Transcribe the records below in their entirety, and leave out each image.

**Provided entries**

........

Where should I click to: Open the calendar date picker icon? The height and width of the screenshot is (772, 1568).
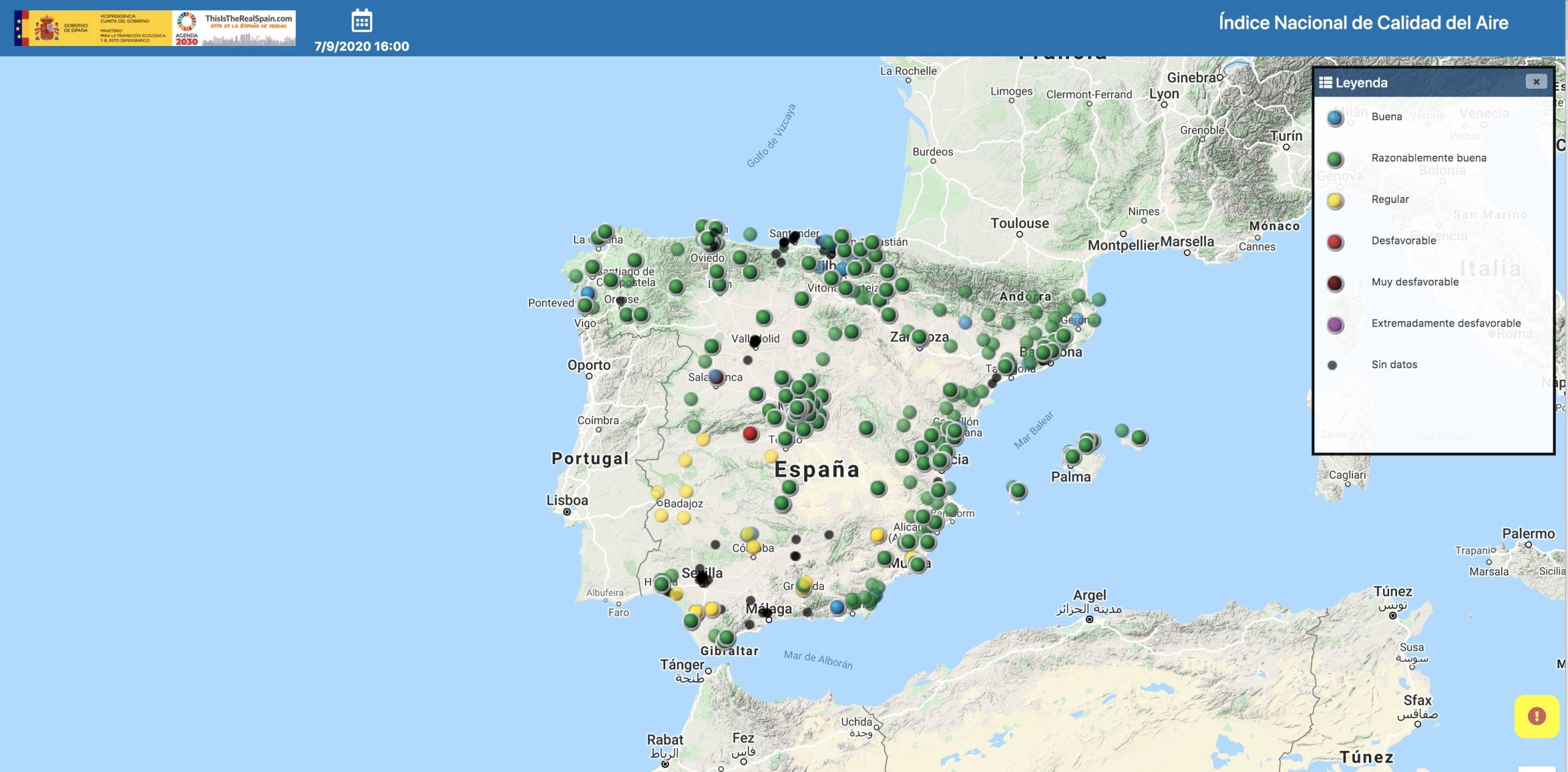361,21
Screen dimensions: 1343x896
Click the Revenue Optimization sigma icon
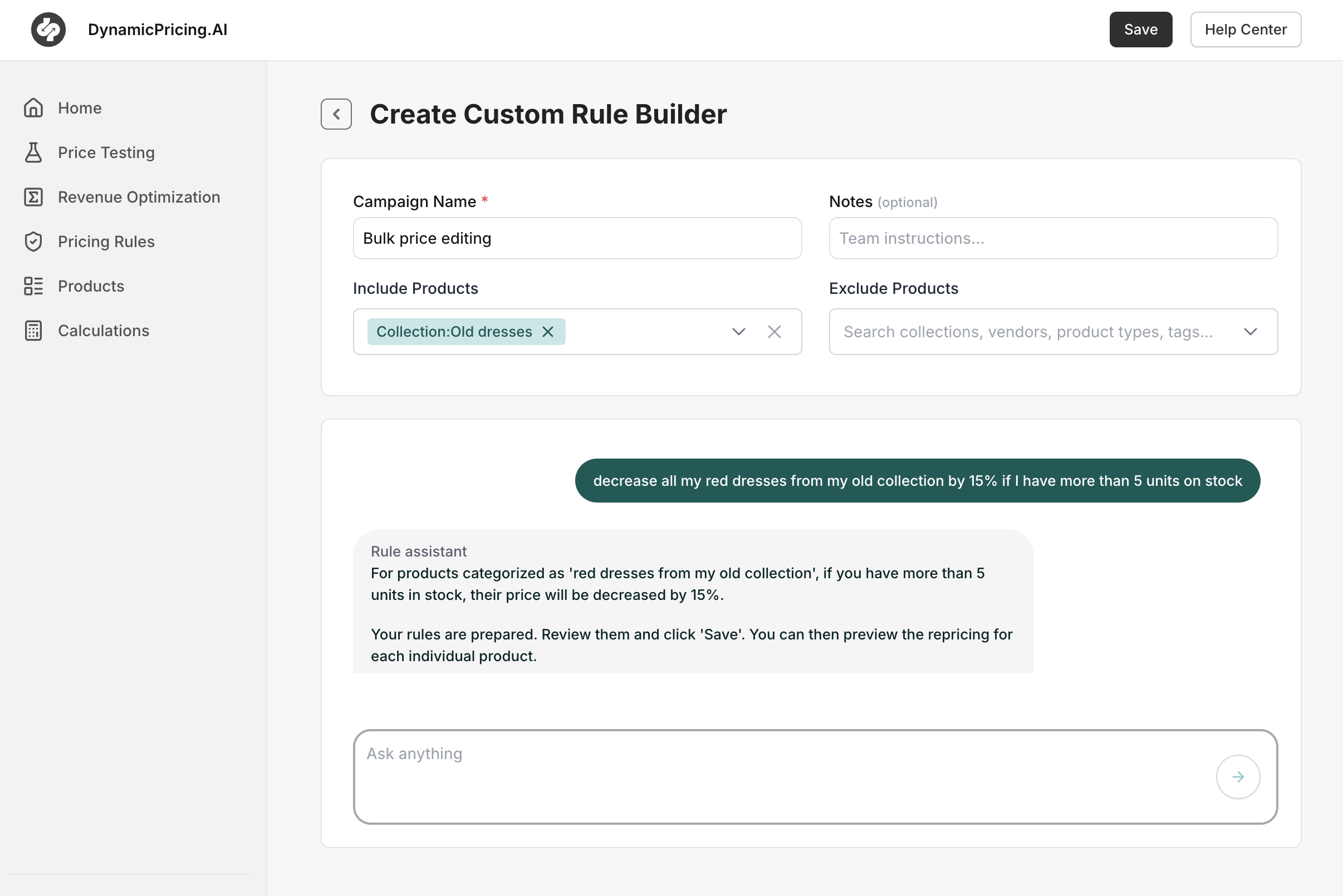click(x=33, y=196)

........

**Exercise solution**
Where should I click to: Open the calendar date picker icon? The height and width of the screenshot is (772, 1568).
361,21
Screen dimensions: 1343x896
Click the Revenue Optimization sigma icon
click(x=33, y=196)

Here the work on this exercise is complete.